Materials and Methods

Tested Datasets

When studying relationships between genetic markers and quantitative traits, research efforts usually involve testing and genotyping (1) hundreds to thousands of outbred individuals from natural populations, or (2) the progeny of a controlled cross between two individuals differing widely (i.e. segregating) for the trait of interest. In the first approach, individuals are sampled and later phenotyped in controlled and uniform conditions to perform a GWAS identifying candidate polymorphisms. In the second approach, a progeny is also assessed in controlled and uniform conditions, and the co-segregation of alleles and trait values allows to identify candidate SNPs. Both approaches have different assumptions regarding the levels of LD; average LD is usually moderate to low in association tests while very high in F1 progenies where many candidate SNPs are found in complete or nearly complete LD. Here, we tested our annotation pipeline with four different datasets to investigate a wide range of expected LD levels, originating from: (1) a domesticated animal, (2) a domesticated plant, and (3) a wild insect. These sets also varied in sampling size, numbers of tested SNPs, and candidate SNPs, thus further allowing to evaluate the pipeline’s performance.

Domesticated Species Datasets

We applied our tool to annotate GWAS results in Sus scrofa domesticus which is characterized by high LD levels due to hundreds of years of selection to improve performance. This GWAS tested GBS data for association with meat quality (Prunier, Droit, Robert et al. unpublished) and was based on the genotyping of 196 individuals coming from two different breeding companies selecting sires and dams after each generation to improve meat quality in the Duroc pig breed (Figure 1A). The association tests yielded 199 candidate SNPs spread over the 18 autosomal chromosomes.

FIGURE 1

Figure 1 Population and kinship history for the three types of datasets used as study cases. (A) the pig case in which trait-based genetic selection has been performed for centuries from a large ancestral population many generations ago; (B) the Medicago case in which inbred lines have been obtained from self-crossing of individuals originating from a very large population; (C) the Asian gypsy moth case where an introgressed progeny was obtained from mating between a flying individual and a non-flying individual, repeated over few generations.

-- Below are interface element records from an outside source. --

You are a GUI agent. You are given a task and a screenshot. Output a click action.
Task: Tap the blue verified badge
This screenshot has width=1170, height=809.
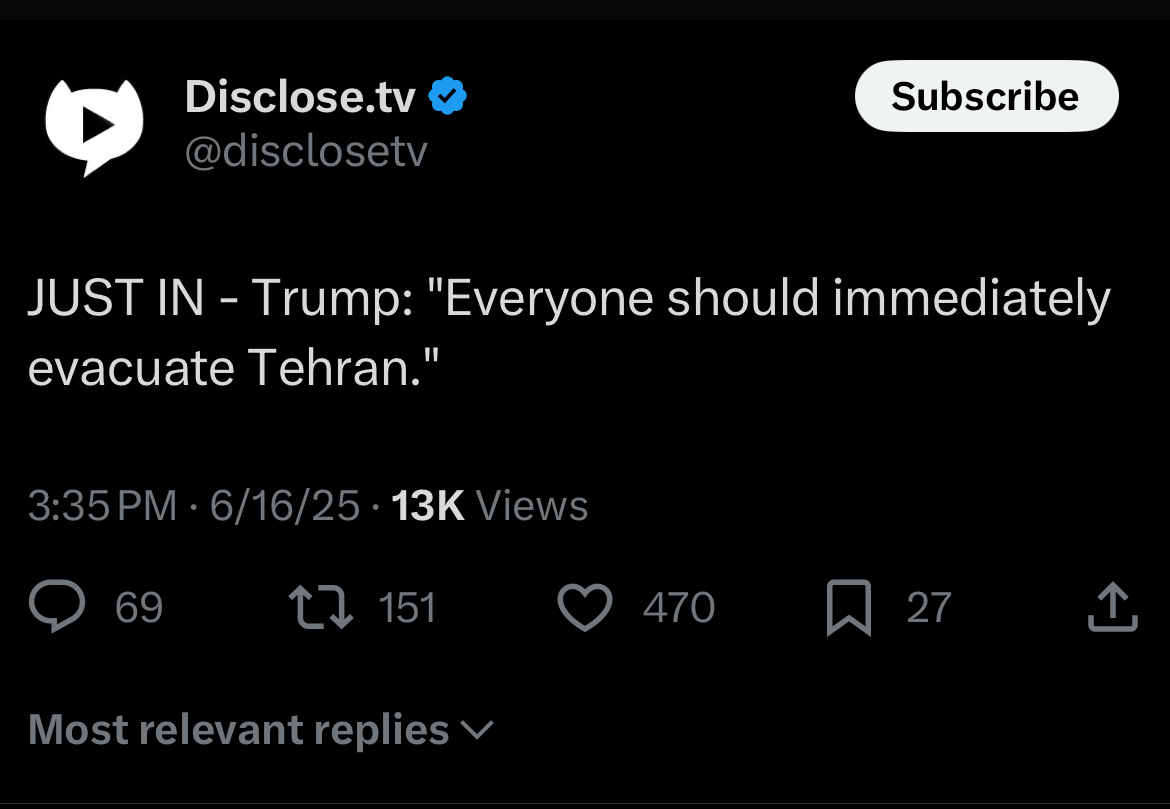pos(448,97)
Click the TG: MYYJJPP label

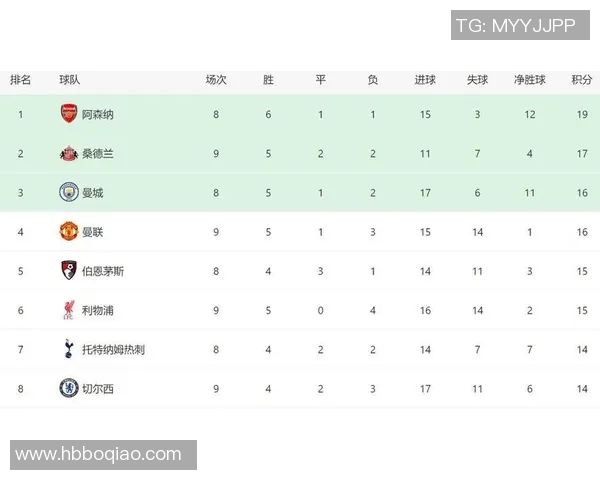[x=515, y=25]
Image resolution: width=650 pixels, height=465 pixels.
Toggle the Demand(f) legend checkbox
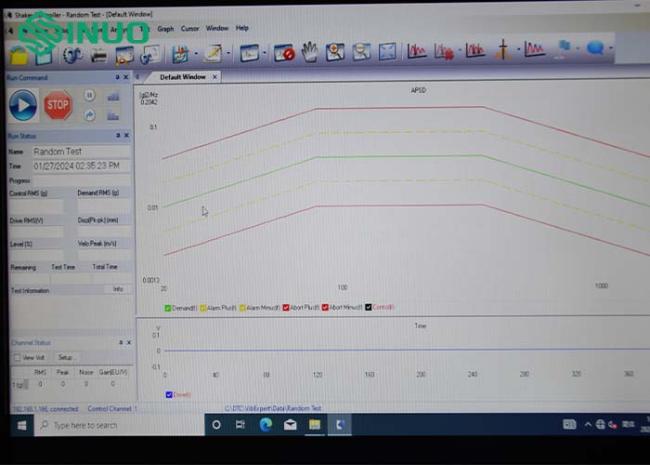click(168, 307)
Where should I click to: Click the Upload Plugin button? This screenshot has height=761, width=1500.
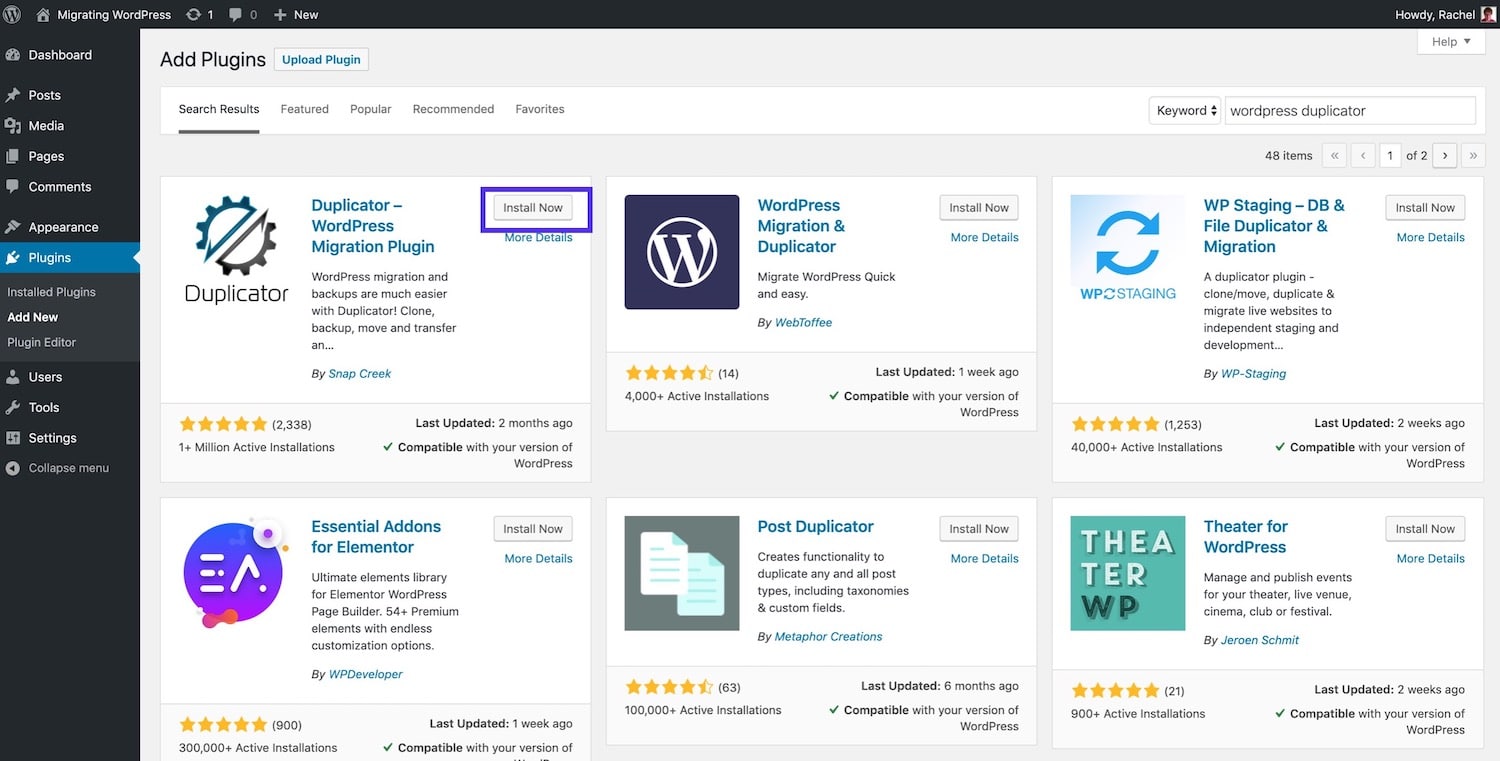tap(321, 60)
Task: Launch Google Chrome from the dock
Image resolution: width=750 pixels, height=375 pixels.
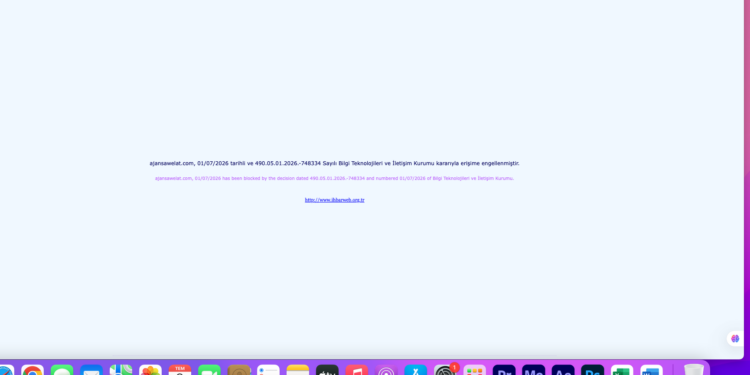Action: tap(33, 370)
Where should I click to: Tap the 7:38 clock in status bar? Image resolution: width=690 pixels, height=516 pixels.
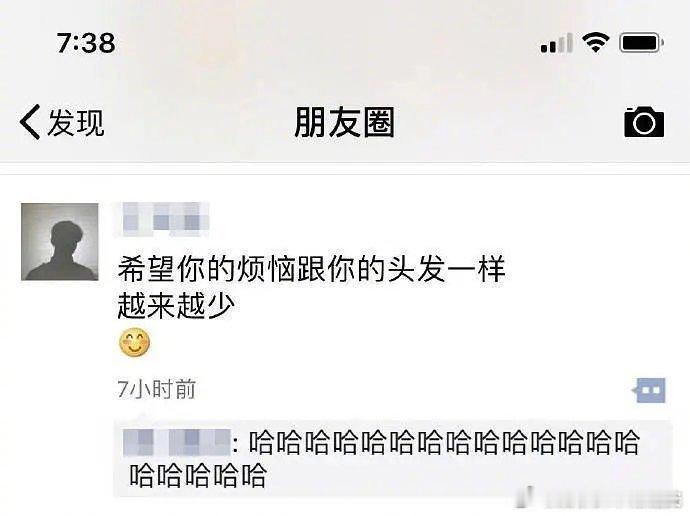[86, 43]
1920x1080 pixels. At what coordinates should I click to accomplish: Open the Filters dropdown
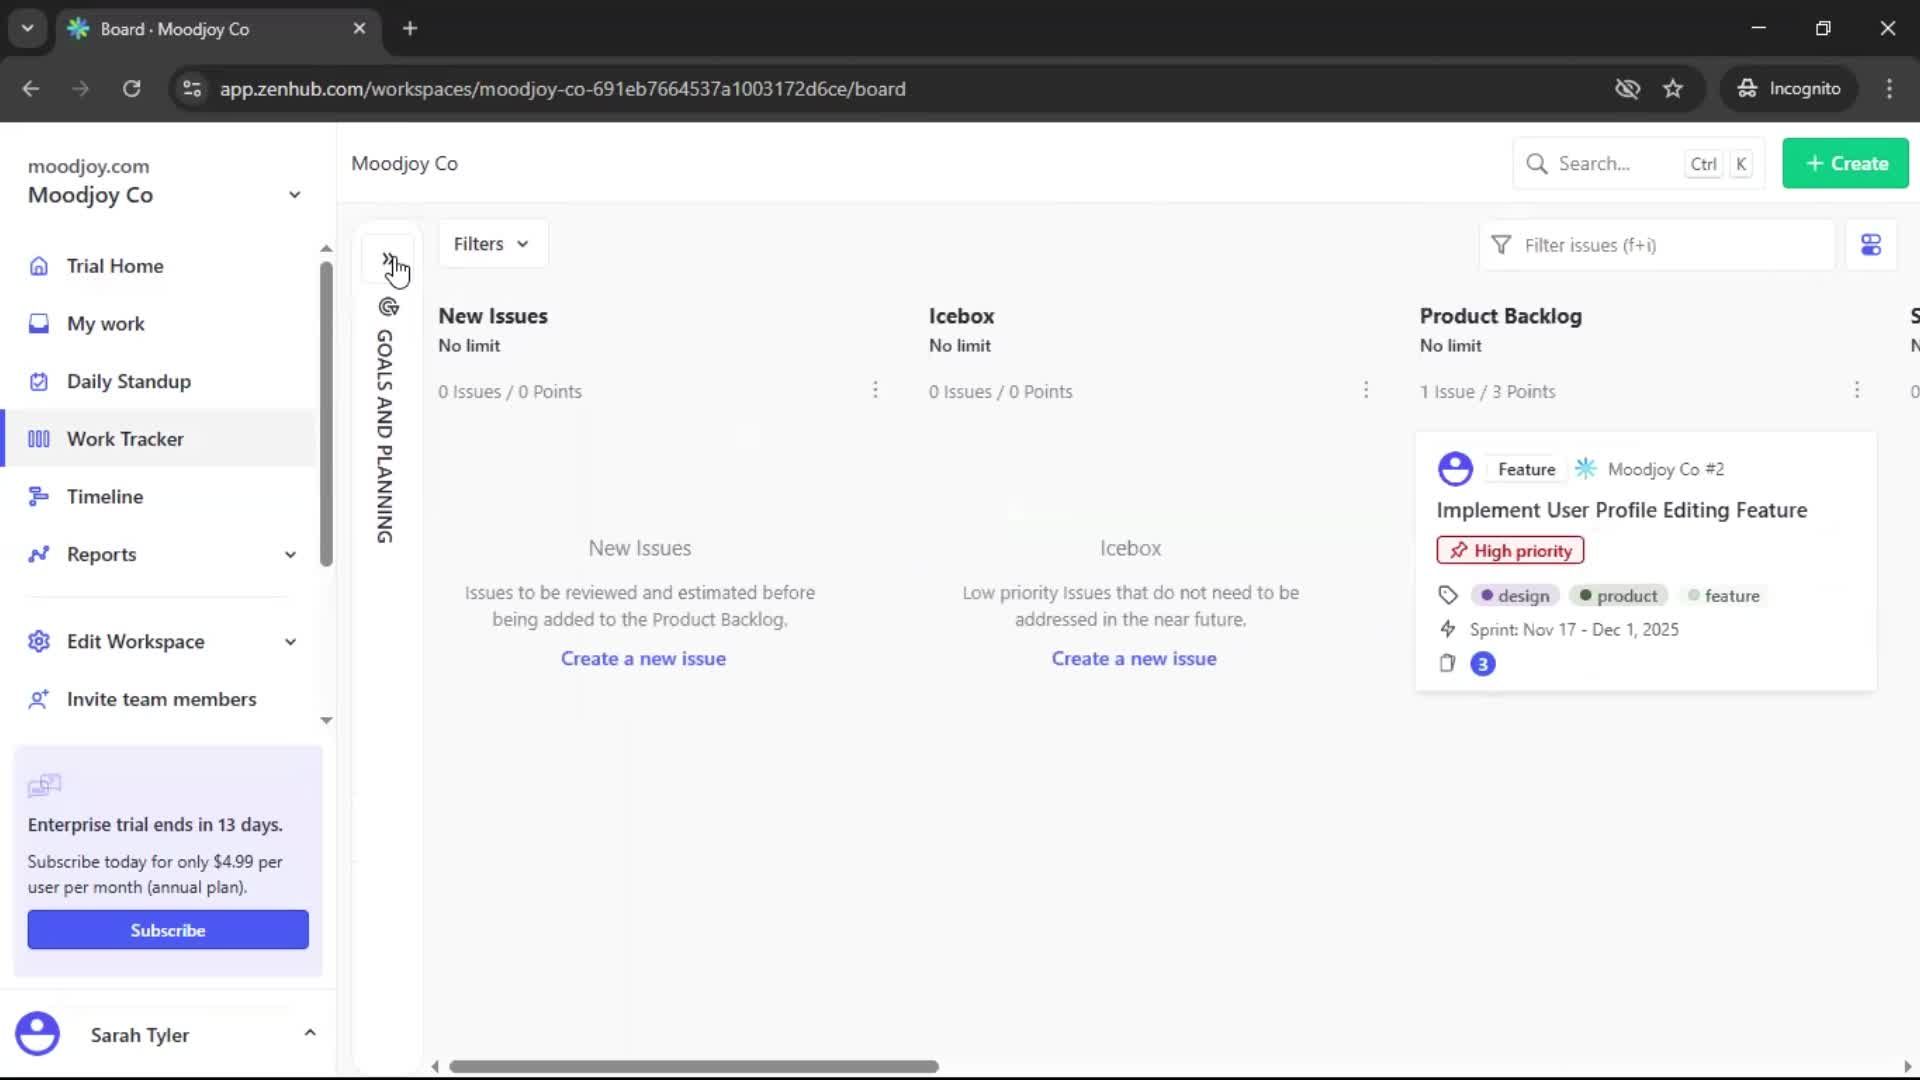click(x=492, y=243)
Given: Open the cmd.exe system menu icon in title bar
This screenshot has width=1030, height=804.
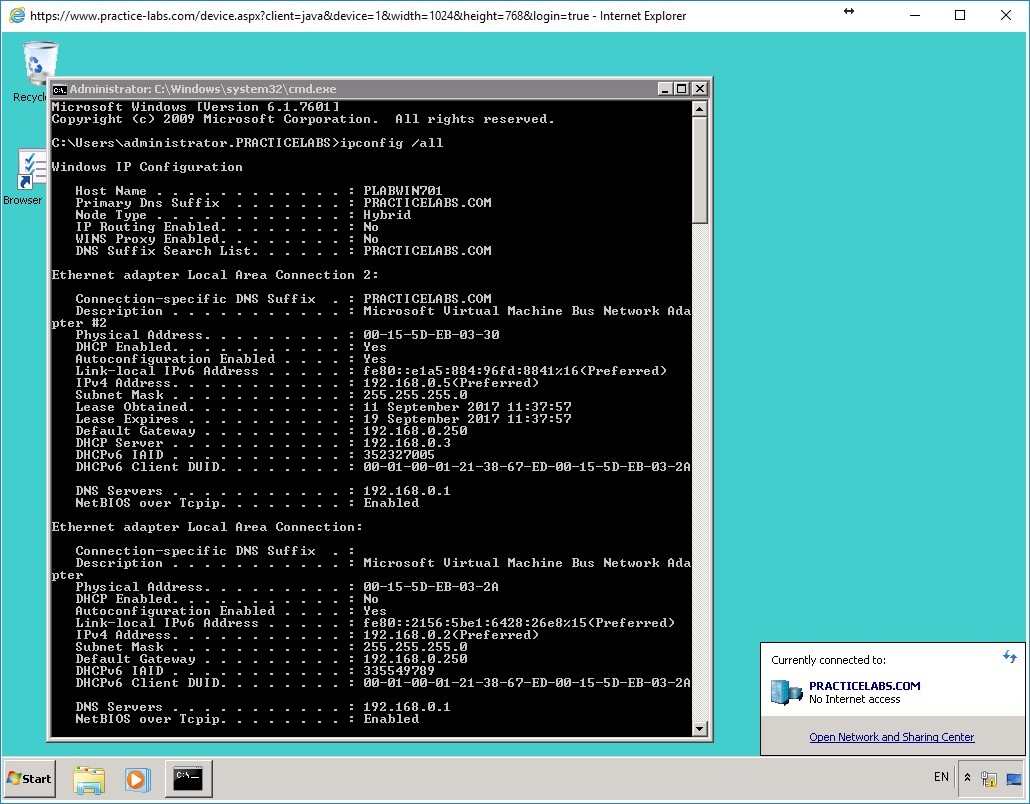Looking at the screenshot, I should (x=60, y=89).
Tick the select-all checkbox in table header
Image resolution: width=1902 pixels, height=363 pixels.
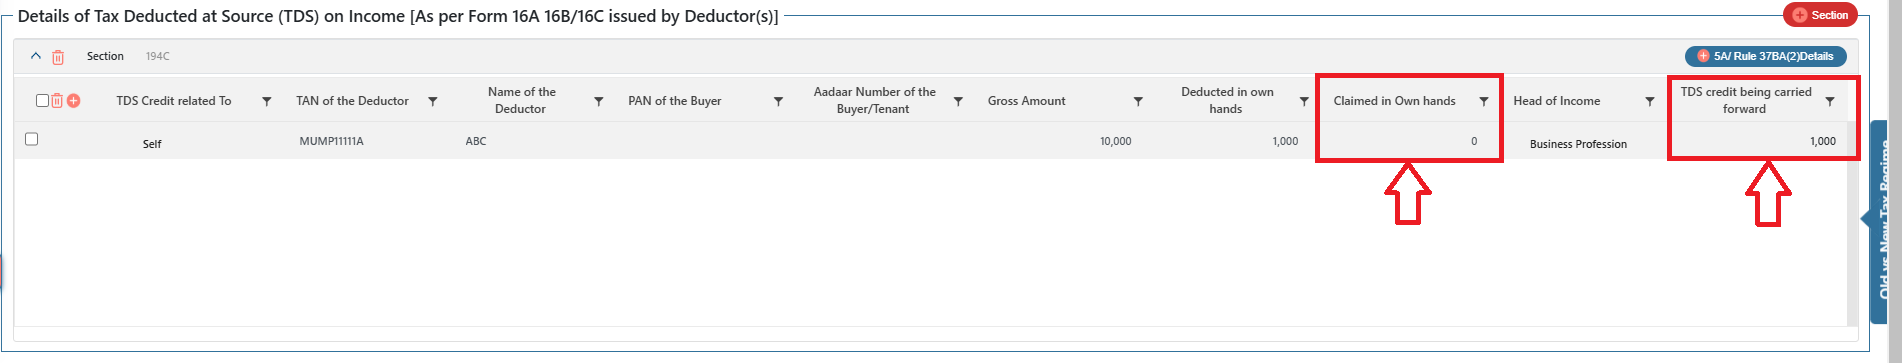42,100
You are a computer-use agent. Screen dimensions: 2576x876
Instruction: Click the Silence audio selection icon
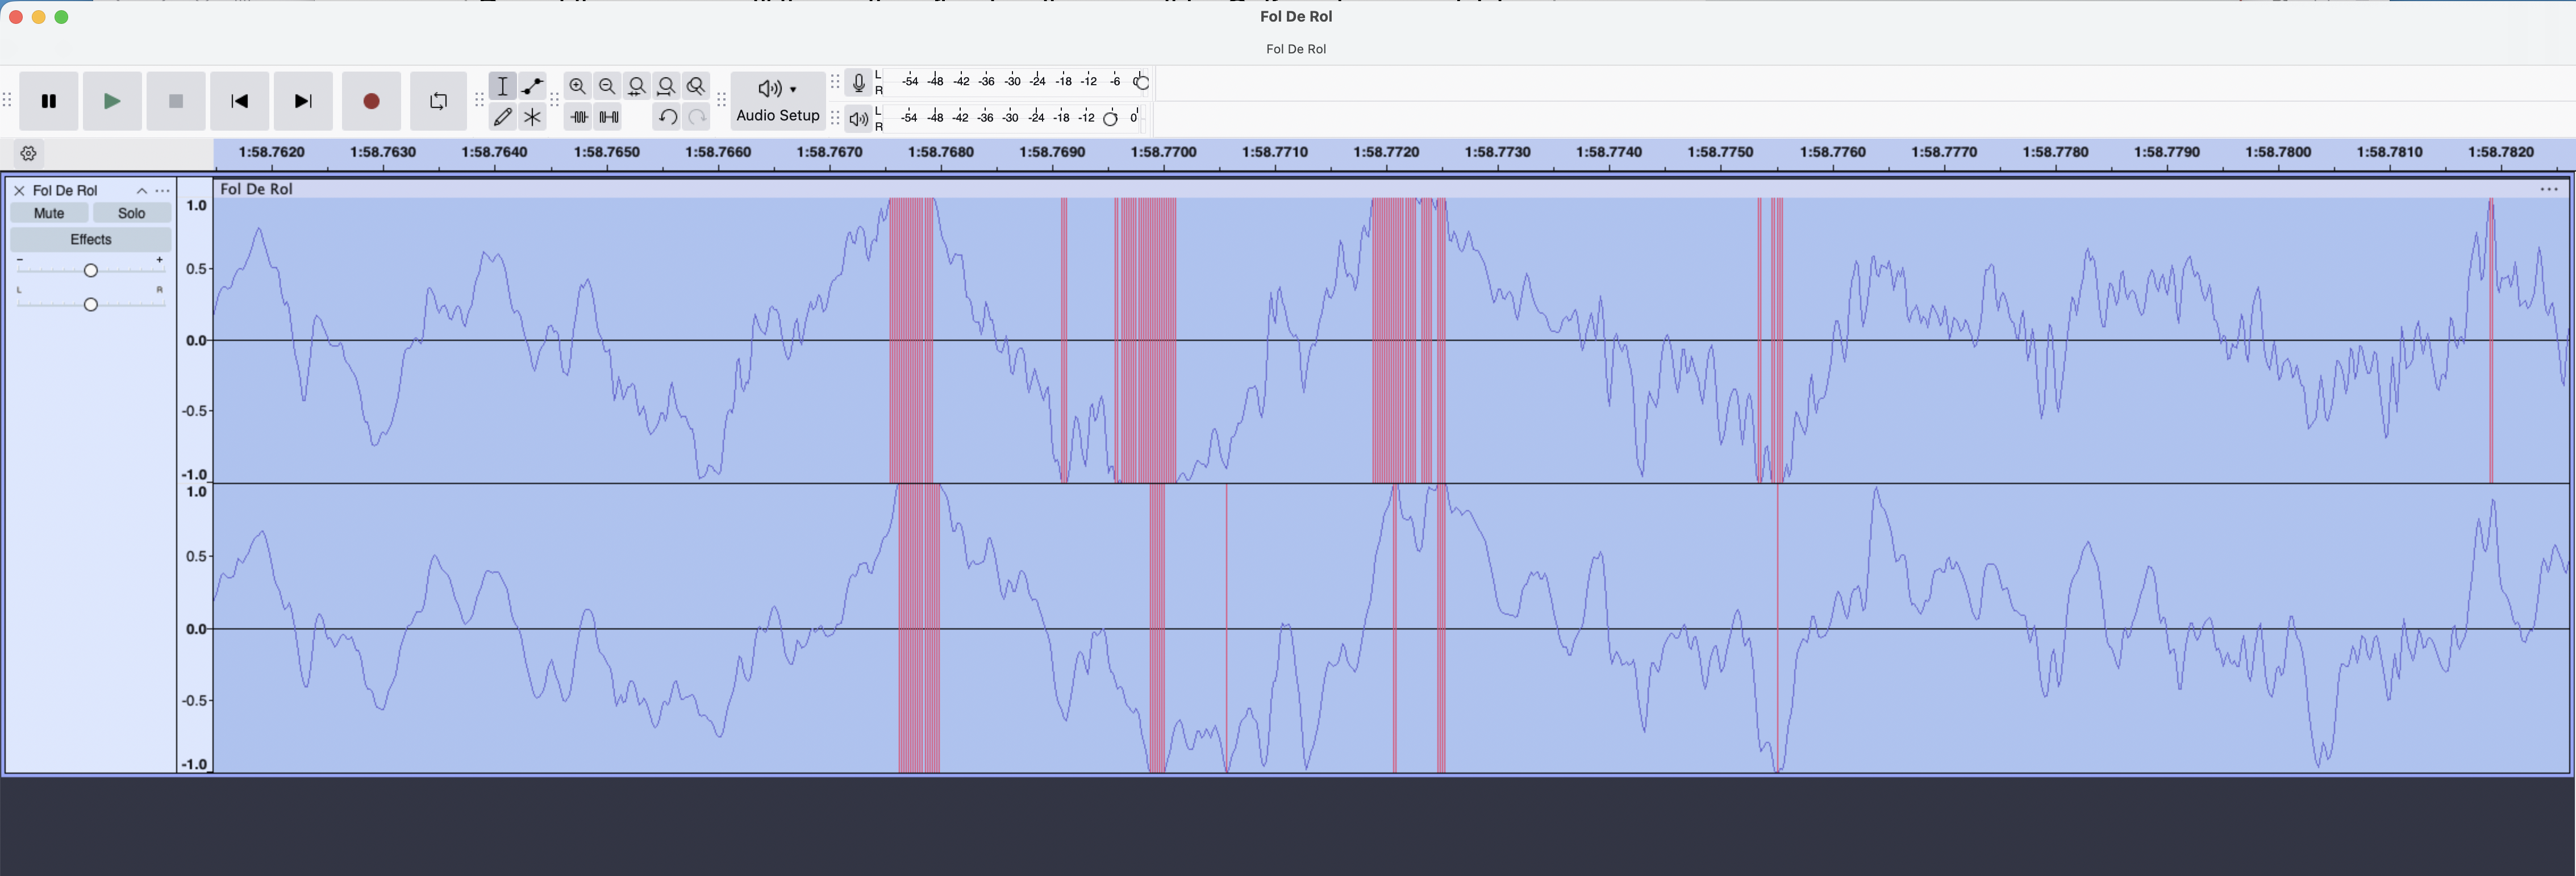tap(609, 117)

Even though the main focus of the present study is on GBS and SNP-array datasets, we also tested a dataset of 14,374,088 SNPs obtained from whole genome sequencing of the plant model Medicago truncatula varieties. These were investigated using GWAS for candidate genes involved in agronomic trait variations based on 226 accessions and representing as many inbred lines (Stanton-Geddes et al., 2013) (Figure 1B). The association study led to the identification of 1,537 candidate SNPs likely involved in variation of plant height or flowering timing, among other traits, and distributed over Medicago’s eight chromosomes. In order to run our pipeline, this publicly available dataset (www.medicagohapmap.org) was converted into a vcf file using bash commands and we tested both the entire set of SNPs and a set of SNPs with a minor allele frequency higher than 5%, yielding a total of 593,614 SNPs.

Wild Species Dataset

While three previous datasets were related to organisms with well described genomes, we finally assessed LD-annot capability to annotate candidate SNPs in a non-model, namely Lymantria dispar spp. This moth is an invasive species in North American forests as their caterpillars can successfully feed on foliage of numerous tree species (polyphagy) and therefore can damage vast tree plantations and natural forests. The co-segregation of SNP alleles and flying capabilities was followed over four generations (F2–F5) in this line resulting from the mating between a fully flying individual and a flightless individual in this species complex (Figure 1C). This analysis yielded a total of 250 SNPs possibly related to the moth’s ability to fly.

Implementation

The LD-annot pipeline efficiently integrates a public package as well as new bash and python scripts to import SNP-array data, estimate SNP-specific genomic regions genetically linked to candidate SNP and extract corresponding gene annotations (Figure 2). It can be deployed on any Unix-based (or bash developer mode on Windows OS) following installation steps described here: https://github.com/ArnaudDroitLab/LD-annot/blob/master/README.md.

FIGURE 2

Figure 2 LD-annot overview. The LD-annot.py script is the master script that checks file format and calls a bash script for format conversion and PLINK LD estimation, and afterward calculates average LD and linked regions boundaries and gathers annotations for linked genes. At the bottom, an example header of the output file is presented.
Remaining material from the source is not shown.